Gymboree and Crazy 8 stores to close after bankruptcy filing
For the second time in two years, Gymboree Group has filed for bankruptcy. The San Francisco-based children’s clothing retailer plans to shutter all of its Gymboree and Crazy 8 locations and sell off its Janie and Jack stores and other assets, according to the Wall Street Journal. The company filed for bankruptcy for the first time back in 2017, closing 375 stores and slashing $900 million in debt, but that wasn’t enough to stave off its most recent Chapter 11 filing in the retail dissolution-friendly jurisdiction of Richmond, Virginia. Gymboree currently has more than $200 million in debt. The company, which in bankruptcy filings disclosed it owes more than $2.6 million to Simon Property Group and $977,843 to Brookfield Property Partners, said it was hoping to launch going-out-of-business sales right away. [TRD]

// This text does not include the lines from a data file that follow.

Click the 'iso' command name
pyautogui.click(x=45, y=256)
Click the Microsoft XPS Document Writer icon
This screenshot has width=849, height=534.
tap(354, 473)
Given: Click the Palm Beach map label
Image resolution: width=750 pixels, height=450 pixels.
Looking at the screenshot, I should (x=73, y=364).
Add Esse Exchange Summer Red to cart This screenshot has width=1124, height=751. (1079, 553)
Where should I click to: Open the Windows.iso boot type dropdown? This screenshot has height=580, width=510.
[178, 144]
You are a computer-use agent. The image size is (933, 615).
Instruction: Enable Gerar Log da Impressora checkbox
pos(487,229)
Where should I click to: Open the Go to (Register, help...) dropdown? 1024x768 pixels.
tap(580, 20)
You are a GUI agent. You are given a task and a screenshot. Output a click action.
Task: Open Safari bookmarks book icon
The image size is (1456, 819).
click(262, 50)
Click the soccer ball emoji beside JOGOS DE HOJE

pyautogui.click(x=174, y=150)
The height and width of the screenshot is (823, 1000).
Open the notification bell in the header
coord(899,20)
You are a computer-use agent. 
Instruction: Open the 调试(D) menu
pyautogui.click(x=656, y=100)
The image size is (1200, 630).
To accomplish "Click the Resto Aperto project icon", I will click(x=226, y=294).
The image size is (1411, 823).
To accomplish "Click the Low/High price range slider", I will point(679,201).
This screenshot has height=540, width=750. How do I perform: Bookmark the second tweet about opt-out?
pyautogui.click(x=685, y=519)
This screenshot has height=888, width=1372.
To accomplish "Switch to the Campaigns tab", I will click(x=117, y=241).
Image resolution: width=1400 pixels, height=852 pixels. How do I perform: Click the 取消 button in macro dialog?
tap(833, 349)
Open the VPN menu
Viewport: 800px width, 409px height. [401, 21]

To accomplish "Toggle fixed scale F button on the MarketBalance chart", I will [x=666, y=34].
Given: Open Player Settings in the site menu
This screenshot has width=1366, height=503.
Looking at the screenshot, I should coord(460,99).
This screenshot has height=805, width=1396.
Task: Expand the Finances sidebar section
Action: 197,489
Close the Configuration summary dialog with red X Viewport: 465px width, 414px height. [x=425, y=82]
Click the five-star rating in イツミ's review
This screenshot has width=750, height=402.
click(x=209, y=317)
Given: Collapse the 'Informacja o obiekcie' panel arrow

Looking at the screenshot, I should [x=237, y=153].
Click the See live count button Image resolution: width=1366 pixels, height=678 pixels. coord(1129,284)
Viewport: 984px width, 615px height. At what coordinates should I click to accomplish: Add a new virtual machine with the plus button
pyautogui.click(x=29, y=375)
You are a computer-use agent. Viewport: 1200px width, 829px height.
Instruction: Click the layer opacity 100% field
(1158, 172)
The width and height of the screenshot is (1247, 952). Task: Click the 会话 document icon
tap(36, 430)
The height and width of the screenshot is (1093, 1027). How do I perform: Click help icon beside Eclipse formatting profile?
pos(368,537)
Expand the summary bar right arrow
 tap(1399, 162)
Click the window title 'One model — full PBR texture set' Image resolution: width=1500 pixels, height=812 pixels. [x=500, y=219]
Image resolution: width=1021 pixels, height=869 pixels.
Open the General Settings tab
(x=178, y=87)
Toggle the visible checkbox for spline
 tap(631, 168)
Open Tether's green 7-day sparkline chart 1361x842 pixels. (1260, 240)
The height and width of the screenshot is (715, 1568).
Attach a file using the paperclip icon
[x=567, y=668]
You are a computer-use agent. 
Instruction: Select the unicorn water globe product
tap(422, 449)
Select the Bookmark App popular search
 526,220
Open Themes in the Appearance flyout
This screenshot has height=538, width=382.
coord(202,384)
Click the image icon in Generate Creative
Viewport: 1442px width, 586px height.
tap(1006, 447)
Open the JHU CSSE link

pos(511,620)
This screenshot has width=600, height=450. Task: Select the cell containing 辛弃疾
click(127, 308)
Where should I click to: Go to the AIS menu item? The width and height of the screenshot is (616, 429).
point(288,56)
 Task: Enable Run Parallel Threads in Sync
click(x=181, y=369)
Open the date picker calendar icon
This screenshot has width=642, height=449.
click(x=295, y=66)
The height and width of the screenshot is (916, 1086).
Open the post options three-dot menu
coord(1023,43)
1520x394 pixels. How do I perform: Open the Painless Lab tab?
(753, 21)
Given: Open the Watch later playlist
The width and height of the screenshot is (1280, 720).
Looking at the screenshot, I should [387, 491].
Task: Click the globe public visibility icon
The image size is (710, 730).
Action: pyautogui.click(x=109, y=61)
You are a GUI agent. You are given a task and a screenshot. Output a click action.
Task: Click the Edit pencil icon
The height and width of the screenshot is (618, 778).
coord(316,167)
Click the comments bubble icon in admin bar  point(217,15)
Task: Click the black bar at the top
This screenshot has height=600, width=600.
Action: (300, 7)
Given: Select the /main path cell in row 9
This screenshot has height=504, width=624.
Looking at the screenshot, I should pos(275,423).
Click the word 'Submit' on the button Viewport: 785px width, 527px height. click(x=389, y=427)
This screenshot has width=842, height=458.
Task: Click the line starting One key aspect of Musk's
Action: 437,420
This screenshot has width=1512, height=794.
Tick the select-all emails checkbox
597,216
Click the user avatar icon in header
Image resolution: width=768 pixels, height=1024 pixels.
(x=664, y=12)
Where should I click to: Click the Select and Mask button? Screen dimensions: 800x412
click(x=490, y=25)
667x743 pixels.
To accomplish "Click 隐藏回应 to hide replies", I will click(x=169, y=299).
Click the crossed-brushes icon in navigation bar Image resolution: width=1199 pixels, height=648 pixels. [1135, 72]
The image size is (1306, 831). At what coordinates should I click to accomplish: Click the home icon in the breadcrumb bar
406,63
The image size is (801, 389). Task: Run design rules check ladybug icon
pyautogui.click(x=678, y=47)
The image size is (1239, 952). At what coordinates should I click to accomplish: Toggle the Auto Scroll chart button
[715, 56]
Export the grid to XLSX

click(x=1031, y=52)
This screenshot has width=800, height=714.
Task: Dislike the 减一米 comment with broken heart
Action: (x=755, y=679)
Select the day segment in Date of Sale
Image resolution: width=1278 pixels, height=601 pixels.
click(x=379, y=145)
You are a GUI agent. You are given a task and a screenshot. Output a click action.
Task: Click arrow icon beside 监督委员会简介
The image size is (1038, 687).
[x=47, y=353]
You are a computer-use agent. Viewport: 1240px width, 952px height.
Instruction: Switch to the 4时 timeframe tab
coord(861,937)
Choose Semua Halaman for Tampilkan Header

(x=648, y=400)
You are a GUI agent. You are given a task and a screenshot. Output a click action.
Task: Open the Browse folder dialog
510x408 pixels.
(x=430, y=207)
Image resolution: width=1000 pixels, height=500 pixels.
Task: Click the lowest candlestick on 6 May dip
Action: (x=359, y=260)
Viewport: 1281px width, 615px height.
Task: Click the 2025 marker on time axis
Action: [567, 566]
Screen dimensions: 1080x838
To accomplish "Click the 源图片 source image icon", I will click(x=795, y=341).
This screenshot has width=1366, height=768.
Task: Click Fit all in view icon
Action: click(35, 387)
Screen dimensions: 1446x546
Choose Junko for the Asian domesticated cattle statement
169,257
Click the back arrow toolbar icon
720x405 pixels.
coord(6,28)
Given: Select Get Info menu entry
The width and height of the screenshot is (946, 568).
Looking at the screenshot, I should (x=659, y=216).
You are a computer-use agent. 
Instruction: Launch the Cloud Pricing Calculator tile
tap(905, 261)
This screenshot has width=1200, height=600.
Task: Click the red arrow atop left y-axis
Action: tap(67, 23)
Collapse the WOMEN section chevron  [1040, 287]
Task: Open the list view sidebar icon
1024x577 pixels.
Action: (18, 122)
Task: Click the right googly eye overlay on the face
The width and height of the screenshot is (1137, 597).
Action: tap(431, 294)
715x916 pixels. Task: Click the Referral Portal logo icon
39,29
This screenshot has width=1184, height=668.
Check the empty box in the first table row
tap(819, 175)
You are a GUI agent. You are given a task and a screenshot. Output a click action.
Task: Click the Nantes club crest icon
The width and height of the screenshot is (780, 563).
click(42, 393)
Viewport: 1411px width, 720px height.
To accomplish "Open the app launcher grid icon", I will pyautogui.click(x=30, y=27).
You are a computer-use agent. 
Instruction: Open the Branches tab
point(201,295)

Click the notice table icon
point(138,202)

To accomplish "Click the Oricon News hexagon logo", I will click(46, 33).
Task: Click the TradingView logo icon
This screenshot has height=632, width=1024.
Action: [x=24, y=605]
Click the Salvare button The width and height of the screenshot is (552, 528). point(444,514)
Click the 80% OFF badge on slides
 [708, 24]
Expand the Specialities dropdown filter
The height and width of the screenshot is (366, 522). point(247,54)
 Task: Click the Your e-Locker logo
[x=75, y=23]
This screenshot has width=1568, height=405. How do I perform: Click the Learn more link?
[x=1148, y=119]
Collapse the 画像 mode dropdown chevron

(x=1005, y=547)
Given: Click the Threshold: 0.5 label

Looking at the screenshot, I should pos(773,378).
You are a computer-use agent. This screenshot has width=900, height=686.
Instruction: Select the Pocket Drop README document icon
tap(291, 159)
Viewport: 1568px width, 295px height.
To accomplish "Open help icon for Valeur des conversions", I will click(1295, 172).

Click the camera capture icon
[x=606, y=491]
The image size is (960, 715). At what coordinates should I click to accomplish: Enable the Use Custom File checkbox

WeWork, now the We Company, owns nearly 100 trademarks
Co-working giant the We Company, which earlier this month rebranded itself after SoftBank Group slashed its investment to $2 billion, owns at least 94 trademarks, according to an analysis by The Real Deal. The company, which also just launched its first no-membership service and signed four new leases in Manhattan, has sought to stake out WeEat, WeGrow, WeLive and many more. An examination of the so-called We Universe could provide a roadmap to the company’s future plans, which may reportedly include a future initial public offering. The We Company is also grappling with criticism of its CEO Adam Neumann, who has faced conflict of interest accusations due to his leasing of property he personally owns to the company itself. [TRD]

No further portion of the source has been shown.